Glutamate is an essential excitatory
neurotransmitter regulating brain functions.
Excitatory amino acid transporter (EAAT)-2 is one of the major
glutamate transporters expressed predominantly in astroglial cells and is responsible for 90% of total
glutamate uptake.
Glutamate transporters tightly regulate
glutamate concentration in the synaptic cleft. Dysfunction of EAAT2 and accumulation of excessive extracellular
glutamate has been implicated in the development of several
neurodegenerative diseases including
Alzheimer's disease,
Huntington's disease, and
amyotrophic lateral sclerosis. Analysis of the 2.5 kb human EAAT2 promoter showed that NF-κB is an important regulator of EAAT2 expression in astrocytes. Screening of approximately 1,040 FDA-approved compounds and nutritionals led to the discovery that many β-
lactam antibiotics are transcriptional activators of EAAT2 resulting in increased EAAT2
protein levels.
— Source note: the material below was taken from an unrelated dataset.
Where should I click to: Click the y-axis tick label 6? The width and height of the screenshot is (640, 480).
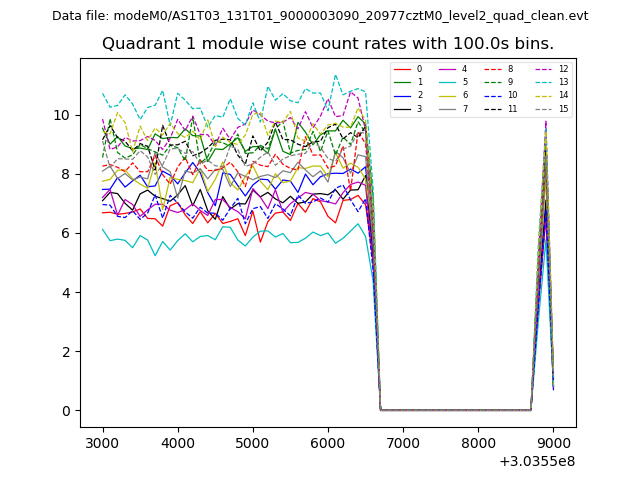pos(66,233)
Treatment of animals with
ceftriaxone (CEF), a β-
lactam antibiotic, led to an increase of EAAT2 expression and
glutamate transport activity in the brain. CEF has
neuroprotective effects in both in vitro and in vivo models based on its ability to inhibit neuronal cell death by preventing
glutamate excitotoxicity. CEF increases EAAT2 transcription in primary human fetal astrocytes through the NF-κB signaling pathway. The NF-κB binding site at -272 position was critical in CEF-mediated EAAT2
protein induction. These studies emphasize the importance of transcriptional regulation in controlling
glutamate levels in the brain. They also emphasize the potential utility of the EAAT2 promoter for developing both low and high throughput screening assays to identify novel small molecule regulators of
glutamate transport with potential to ameliorate pathological changes occurring during and causing neurodegeneration.